Abstract

The goals of the present study were to evaluate the differences between measures of lateralisation in the human brain derived from a dichotic listening (DL) task and from a task involving identification of visually presented consonant‐vowel‐consonant (CVC) nonwords, and to correlate these lateralisation indices with performance on a lexical decision task involving visually presented words and nonwords. Visual stimuli were presented either in a central position, or to the left or right of fixation. Left‐handed and right‐handed participants completed each of the three tasks. Lateralisation indices were derived from performance on the DL and CVC tasks, and latency and accuracy measures of lexical decision performance were obtained for targets presented centrally and parafoveally. Lateralisation indices for left‐handed and right‐handed participants differed significantly for both tasks, and the two lateralisation indices had different pattern of correlation with lexical decision performance for left‐ and right‐handers.

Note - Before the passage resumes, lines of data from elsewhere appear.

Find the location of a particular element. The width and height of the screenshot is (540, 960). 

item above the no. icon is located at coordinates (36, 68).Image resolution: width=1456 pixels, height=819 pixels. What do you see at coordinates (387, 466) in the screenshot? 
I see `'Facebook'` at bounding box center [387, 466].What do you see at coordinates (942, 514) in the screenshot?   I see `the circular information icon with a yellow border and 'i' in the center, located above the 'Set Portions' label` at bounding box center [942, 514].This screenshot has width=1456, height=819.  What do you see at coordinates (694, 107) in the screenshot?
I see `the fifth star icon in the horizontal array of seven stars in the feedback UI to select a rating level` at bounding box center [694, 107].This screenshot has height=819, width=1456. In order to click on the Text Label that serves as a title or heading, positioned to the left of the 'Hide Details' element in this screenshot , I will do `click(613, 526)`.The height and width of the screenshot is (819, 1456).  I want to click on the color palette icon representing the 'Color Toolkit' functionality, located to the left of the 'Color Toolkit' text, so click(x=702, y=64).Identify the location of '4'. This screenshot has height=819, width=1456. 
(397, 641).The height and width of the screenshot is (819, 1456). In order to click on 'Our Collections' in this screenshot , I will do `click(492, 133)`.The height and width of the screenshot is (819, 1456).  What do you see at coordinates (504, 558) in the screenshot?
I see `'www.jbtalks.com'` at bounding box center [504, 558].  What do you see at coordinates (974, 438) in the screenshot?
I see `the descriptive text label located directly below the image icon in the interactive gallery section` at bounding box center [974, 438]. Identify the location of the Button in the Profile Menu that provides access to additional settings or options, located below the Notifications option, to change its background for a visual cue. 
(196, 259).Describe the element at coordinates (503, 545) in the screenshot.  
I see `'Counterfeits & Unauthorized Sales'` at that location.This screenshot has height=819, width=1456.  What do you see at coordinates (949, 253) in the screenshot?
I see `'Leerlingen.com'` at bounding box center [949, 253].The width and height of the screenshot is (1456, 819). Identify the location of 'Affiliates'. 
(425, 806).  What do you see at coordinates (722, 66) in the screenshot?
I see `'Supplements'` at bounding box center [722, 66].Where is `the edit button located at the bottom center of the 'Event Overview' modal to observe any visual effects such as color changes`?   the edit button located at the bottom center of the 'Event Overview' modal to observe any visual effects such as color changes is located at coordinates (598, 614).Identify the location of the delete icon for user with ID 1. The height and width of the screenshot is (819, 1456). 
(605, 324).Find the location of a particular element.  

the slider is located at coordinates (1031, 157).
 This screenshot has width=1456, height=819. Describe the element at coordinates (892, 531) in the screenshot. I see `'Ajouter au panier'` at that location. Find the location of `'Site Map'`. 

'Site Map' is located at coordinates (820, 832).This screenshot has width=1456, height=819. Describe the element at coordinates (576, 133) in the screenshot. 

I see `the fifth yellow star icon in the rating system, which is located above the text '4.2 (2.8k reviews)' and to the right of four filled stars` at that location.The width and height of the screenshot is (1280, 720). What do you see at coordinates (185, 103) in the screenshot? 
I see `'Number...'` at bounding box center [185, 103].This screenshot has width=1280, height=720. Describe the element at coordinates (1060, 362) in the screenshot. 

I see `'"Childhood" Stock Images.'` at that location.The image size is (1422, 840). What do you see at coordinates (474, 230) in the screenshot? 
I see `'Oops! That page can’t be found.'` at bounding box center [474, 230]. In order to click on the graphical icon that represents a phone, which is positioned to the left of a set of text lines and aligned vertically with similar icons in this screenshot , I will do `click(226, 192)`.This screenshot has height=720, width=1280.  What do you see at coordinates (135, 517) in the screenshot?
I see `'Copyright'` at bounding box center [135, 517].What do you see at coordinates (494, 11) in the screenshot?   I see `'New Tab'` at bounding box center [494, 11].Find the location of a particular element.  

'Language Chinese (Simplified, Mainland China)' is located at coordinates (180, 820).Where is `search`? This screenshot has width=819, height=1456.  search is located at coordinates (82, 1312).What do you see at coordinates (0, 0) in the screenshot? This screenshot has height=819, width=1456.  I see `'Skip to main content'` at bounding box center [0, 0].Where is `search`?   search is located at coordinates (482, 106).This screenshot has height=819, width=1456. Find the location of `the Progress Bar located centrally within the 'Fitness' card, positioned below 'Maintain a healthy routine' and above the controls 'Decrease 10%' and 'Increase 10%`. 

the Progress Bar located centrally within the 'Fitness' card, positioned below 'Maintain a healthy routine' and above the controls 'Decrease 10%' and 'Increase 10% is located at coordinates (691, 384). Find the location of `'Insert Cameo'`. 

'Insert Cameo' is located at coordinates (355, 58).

For left‐handers, lateralisation indices derived from the (visual) CVC task were correlated with lexical decision response latency for targets in central and left visual field. For right‐handers, lateralisation indices derived from the (auditory) DL task were correlated with lexical decision response latency for targets in central and right visual field. A possible explanation for this finding is that the two laterality measures reflect specialisation for different types of linguistic processing in the human brain.